NFC phones could make us even greener, because phones could eliminate paper receipts for many transactions, not just the ones under $15. At the moment, NFC phones simply emulate cards, and that makes sense because banks and operators want to roll them out without needing changes to the existing infrastructure. Looking forward, though, that’s not enough to open up the POS transaction to the kind of value-adding services that are being envisaged. A simple change to the payment protocol could flag to the POS that it’s a phone not a card and therefore — as an obvious example — can receive a receipt electronically. It shouldn’t take much to devise an appropriate XML coding (there may be a suitable one buried in the OTP standard somewhere).

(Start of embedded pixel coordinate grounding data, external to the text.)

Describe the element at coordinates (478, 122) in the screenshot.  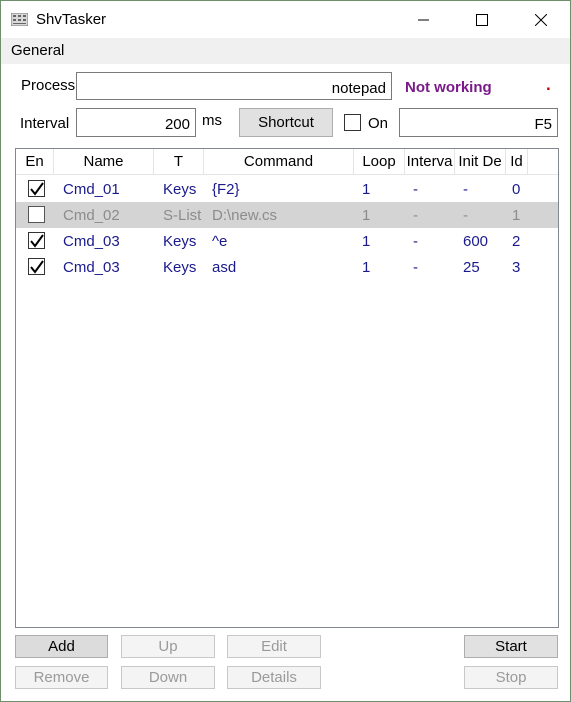
I see `shortcut-key-input: F5` at that location.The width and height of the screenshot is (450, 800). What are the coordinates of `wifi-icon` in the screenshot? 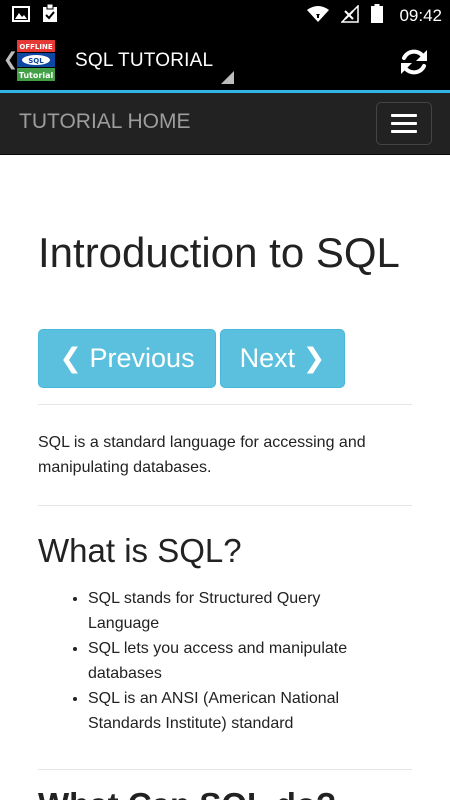 It's located at (318, 16).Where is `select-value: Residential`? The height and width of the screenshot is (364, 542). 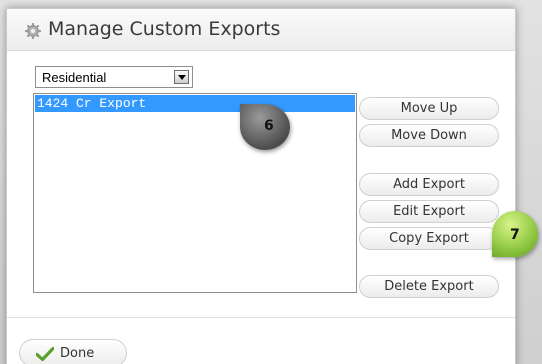 select-value: Residential is located at coordinates (74, 78).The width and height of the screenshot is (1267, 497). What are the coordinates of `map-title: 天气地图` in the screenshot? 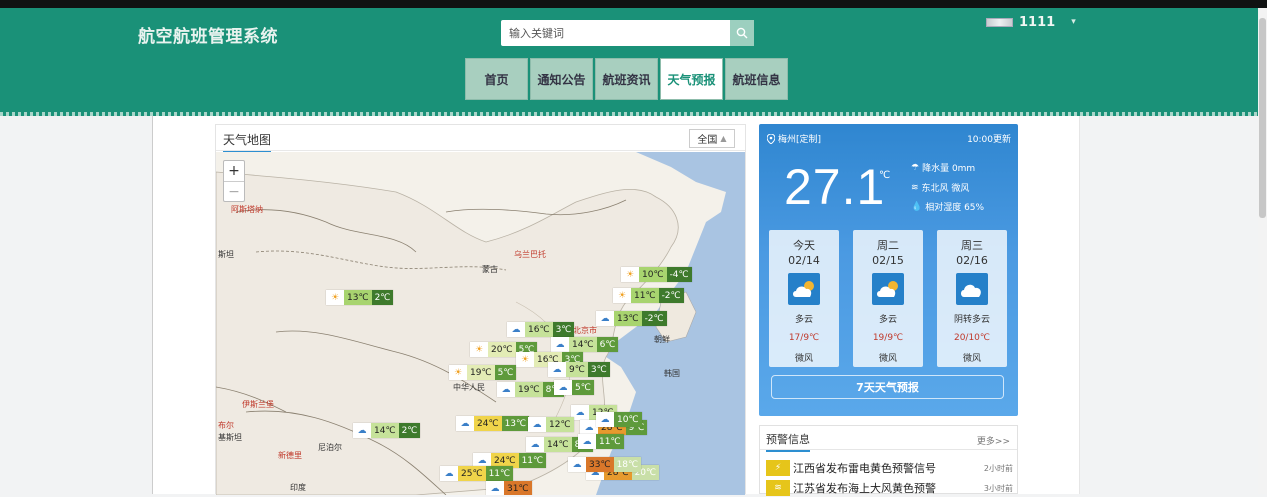 It's located at (248, 142).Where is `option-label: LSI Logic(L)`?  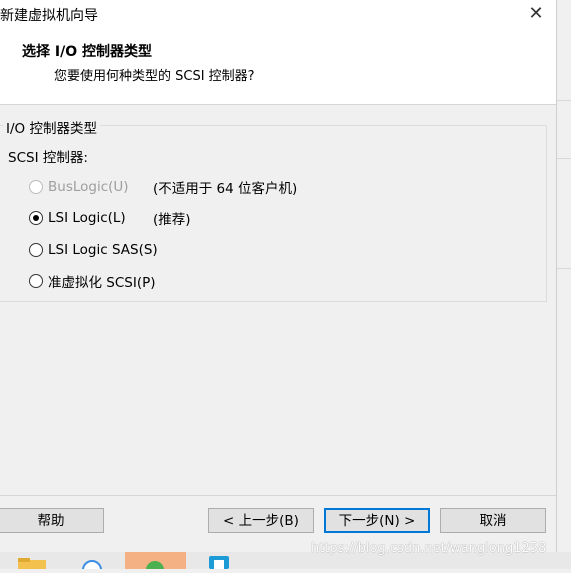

This might be an interesting angle to try in one of the current set of NFC pilots. Since a variety of pilots have already established that using NFC phones as “cards” seems to work, perhaps some of the bank and retailers could consider have looking at this in one of the trials getting underway. There are quite a few too choose from. One the recently announced trials is the “Payez Mobile” one involving 1,000 people in Strasbourg and Caen. This is worth following as it involves all three French mobile operators, six major banks, three handset suppliers (Motorola, LG and Sagem) and both Visa and MasterCard, so it should provide some useful lessons about interoperability. I was surprised by this comment in the announcement though. Jérôme Sion, director for mobile contactless activities at Gemalto (and a very nice chap) said:

I don’t think it will replace cash… Just as checks didn’t replace cash, and bank cards didn’t replace checks, you will still have cash along with the contactless phone.

But bank cards have replaced cheques in the U.K., just not in France, so we are already greener than they are.

These opinions are my own (I think) and presented solely in my capacity as an interested member of the general public [posted with ecto]

1 comment

  1. Interesting bit about Barclaycard and carbon footprinting. I just spoke with AmEx Monday about that. They are also doing green benchmarking for commercial customers.